A apenas 22 kilómetros de Candeleda se oculta Guisando, uno de los conjuntos históricos mejor conservados de la comarca abulense. Declarado Paraje Pintoresco en 1976, este pueblo destaca por sus fachadas encaladas y sus características chimeneas de campana que sobresalen entre los tejados de teja árabe.

El agua de la sierra recorre sus calles a través de pequeñas regaderas descubiertas. Caminar sin prisa hasta la Plaza de la Constitución permite contemplar sus casas de varios niveles adaptadas a la escarpada ladera del cerro de los Galayos.

Tip viajero: A solo 5 kilómetros del casco urbano se encuentran los famosos Toros de Guisando, un conjunto escultórico vetón de granito del siglo IV a. C. que merece una parada obligatoria.

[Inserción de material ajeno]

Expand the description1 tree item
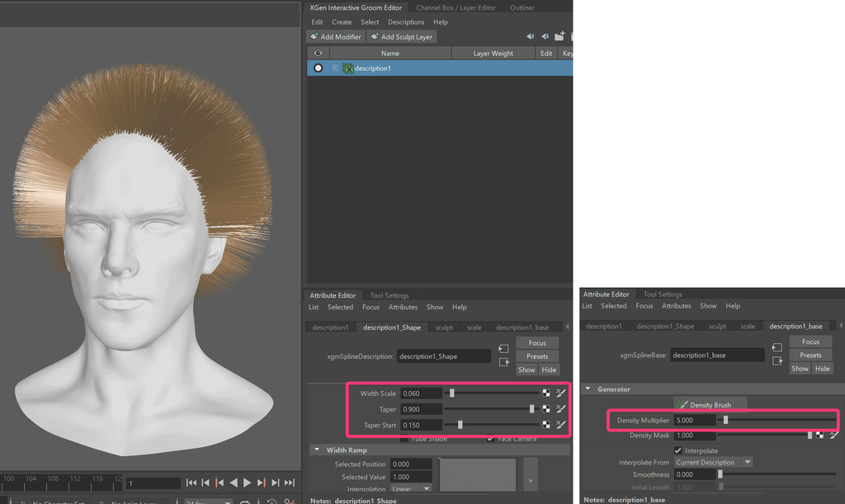The width and height of the screenshot is (845, 504). pyautogui.click(x=335, y=68)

2. Madrigal de la Vera: la puerta de entrada a la comarca cacereña

A tan solo 11 kilómetros al oeste por la carretera EX-118 cruzamos el límite provincial para llegar a Madrigal de la Vera. Esta villa ejerce de bisagra perfecta entre la provincia de Ávila y la vertiente extremeña de La Vera.

Su mayor atractivo es el entorno de la Garganta de Alardos, sobre la que se alza un majestuoso puente romano (de origen medieval) del siglo XVIII. Bajo su ojo de piedra se forma una piscina natural de aguas turquesas y frías idónea para sofocar el calor durante los meses estivales.

(Y sí, sentarse a tomar una refrescante limonada en las terrazas con vistas al puente es un pequeño gran placer del verano verato).

3. Mombeltrán: la silueta señorial del castillo de los Duques de Alburquerque

Siguiendo el curso del valle hacia el este durante unos 30 kilómetros, se halla Mombeltrán, la villa que custodia la entrada al barranco de las Cinco Villas. Su perfil está marcado por la imponente presencia de su fortaleza del siglo XV.

El Castillo de Mombeltrán, edificado por Don Beltrán de la Cueva, impresiona por sus muros almenados y sus garitas circulares en impecable estado de conservación. El casco histórico alberga la Iglesia de San Juan Bautista y varias casonas nobiliarias con escudos de armas labrados en granito.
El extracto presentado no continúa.